Знакомый, давно позабытый звон, заложил уши. Последний раз я слышал его в том незабвенном возрасте, когда нет-нет, да ложил в штаны. В легкие хлынул поток кислорода, тело на вздохе оцепенело, а нутро растворилось в воздухе.
Я вцепился глазами в какую-то точку, стиснул зубы и ждал. Но огненный шар из моих детских кошмаров почему-то не появился. Звон постепенно сошел на нет, как будто, его и не было. Я вытер холодный пот. Попробовал отдышаться.
Ну да, рядом Исландия. Это они, горы, великие и непознанные в своем первородном величии. Время для них движется по шкале, приближенной к вечности. Их час — мой век. Они наблюдают окружающий мир в виде серых медленных волн, замкнутых в четырехмерном пространстве. Что я для них в этом мире? — едва различимое уплотнение с частотой резонанса, приближенной к их восприятию. Вот они и пытаются со мной пообщаться на древнем, как Род языке, который мной безвозвратно забыт. Что им нужно, и нужно ли это мне?

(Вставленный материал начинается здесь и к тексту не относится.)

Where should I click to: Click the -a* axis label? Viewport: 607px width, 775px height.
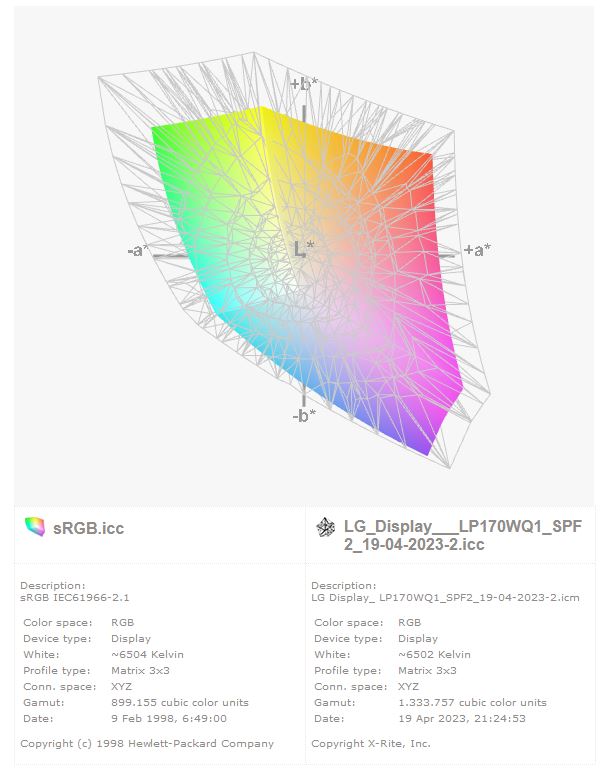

В палубном тамбуре кто-то о чем-то спорил. Уборка шла полным ходом. Пахло хлоркой и жидким мылом. Потихонечку отпустило. Я тряхнул головой, огляделся. Окружающие предметы стали приобретать привычные очертания. Но в тот же самый момент, душа поперхнулась таким неподъемным комом безысходности и тоски, что я чуть не взвыл. И все повторилось сначала. Потом еще и еще: приступ сменял приступ с беспощадной холодной цикличностью. Я больше не жил, а вычеркивал часы и минуты из жизни.
Потом я заметил, что влияние гор становится все слабей. Оклемался глубокой ночью. Ничего уже не хотелось, ничего больше не радовало. Больше суток я просидел за столом, мучая передатчик и телетайп. Как не сломался, как сумел пересилить себя. чтобы перешагнуть через это огромное «не могу»?